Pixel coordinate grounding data
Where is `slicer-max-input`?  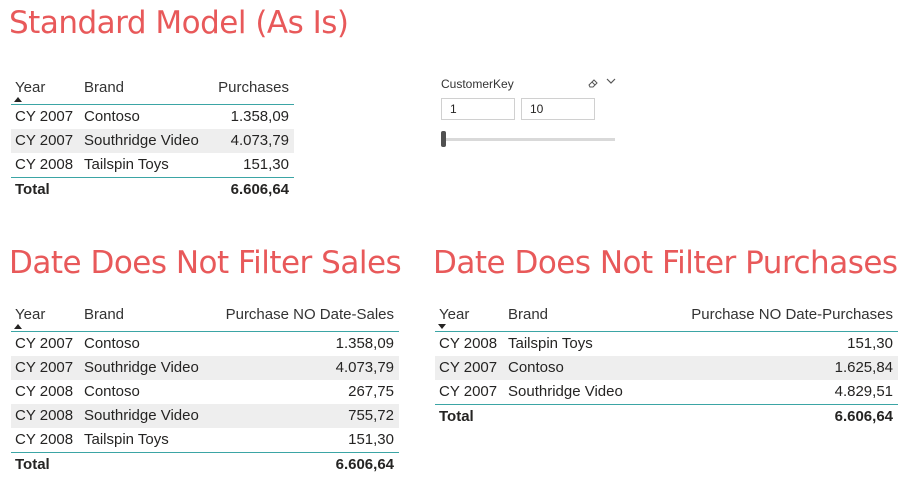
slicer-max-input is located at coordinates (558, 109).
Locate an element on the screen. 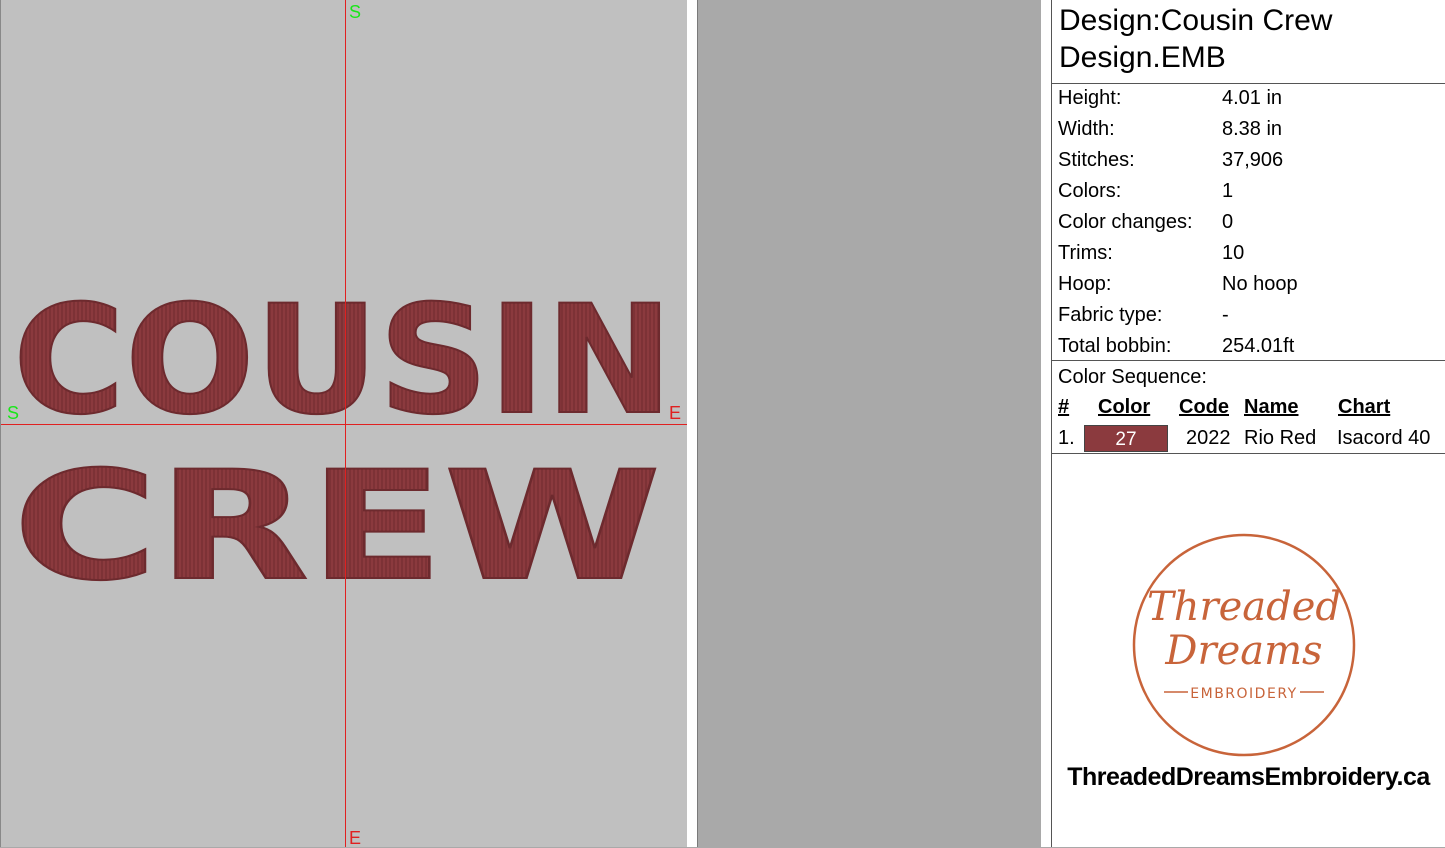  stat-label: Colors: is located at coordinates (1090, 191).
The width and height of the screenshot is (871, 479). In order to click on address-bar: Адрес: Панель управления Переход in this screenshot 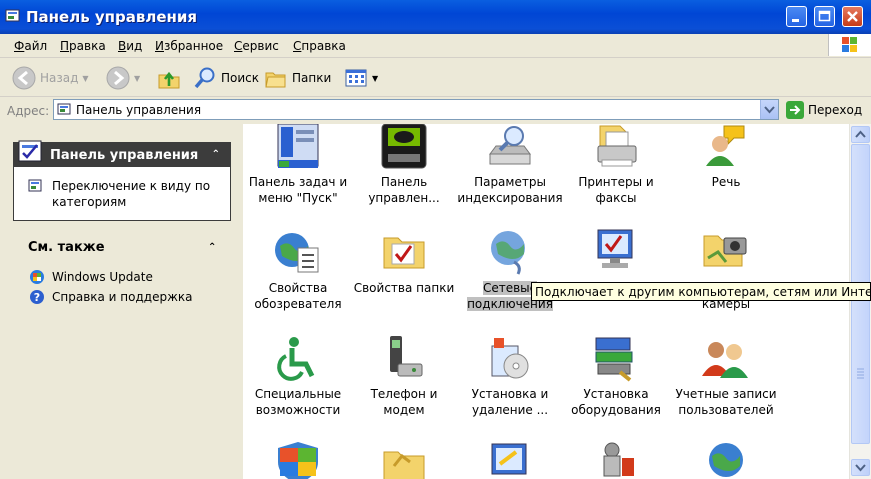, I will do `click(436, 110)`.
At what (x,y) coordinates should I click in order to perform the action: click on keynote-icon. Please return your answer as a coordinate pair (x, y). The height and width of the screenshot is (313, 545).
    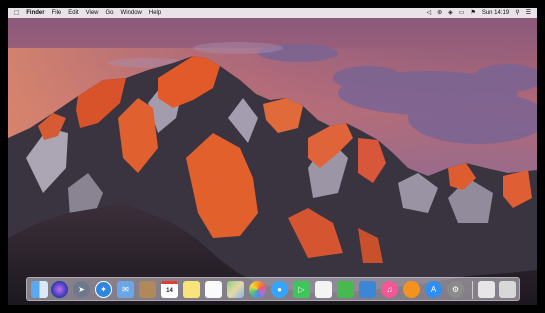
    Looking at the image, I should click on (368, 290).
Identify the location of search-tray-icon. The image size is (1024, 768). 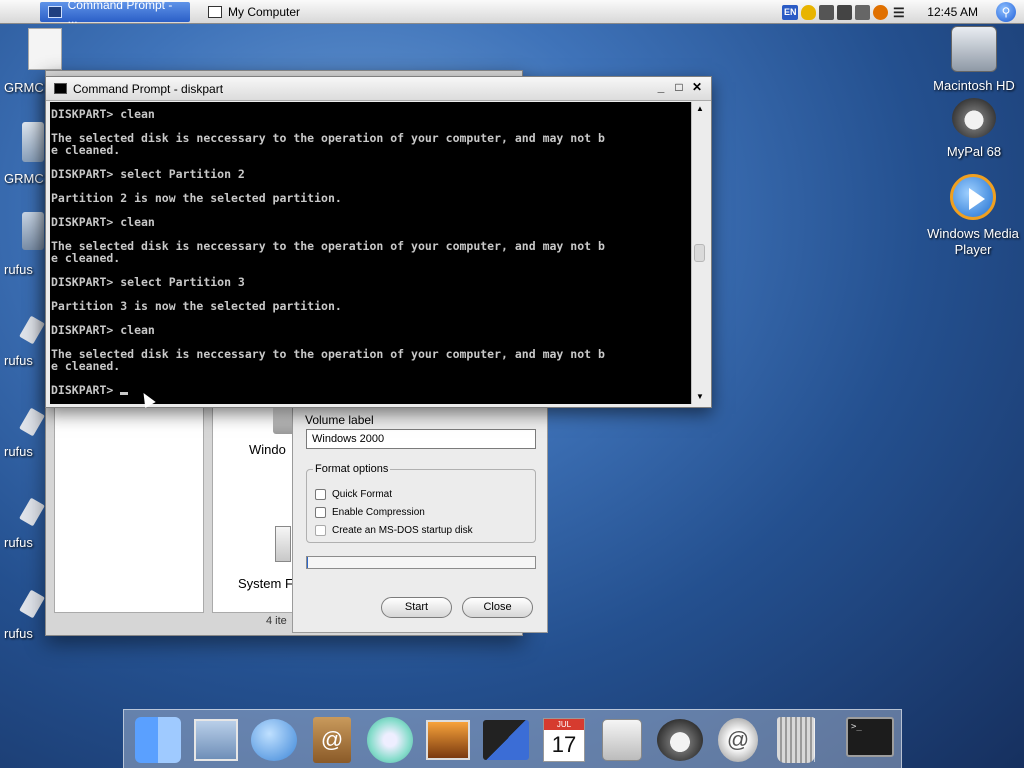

> **Assigned task**: Swap "keynote-icon" for "pages-icon" in the records, starting at the line that has "At what (x,y)" and running through the end of the records, and reproduce those lines with everything else unchanged. Leave the pictures out of your answer.

> **Finished task**:
At what (x,y) coordinates should I click in order to perform the action: click on pages-icon. Please return your answer as a coordinate pair (x, y). The height and width of the screenshot is (313, 545).
    Looking at the image, I should click on (368, 290).
Identify the location of search-tray-icon. The image size is (1024, 768). 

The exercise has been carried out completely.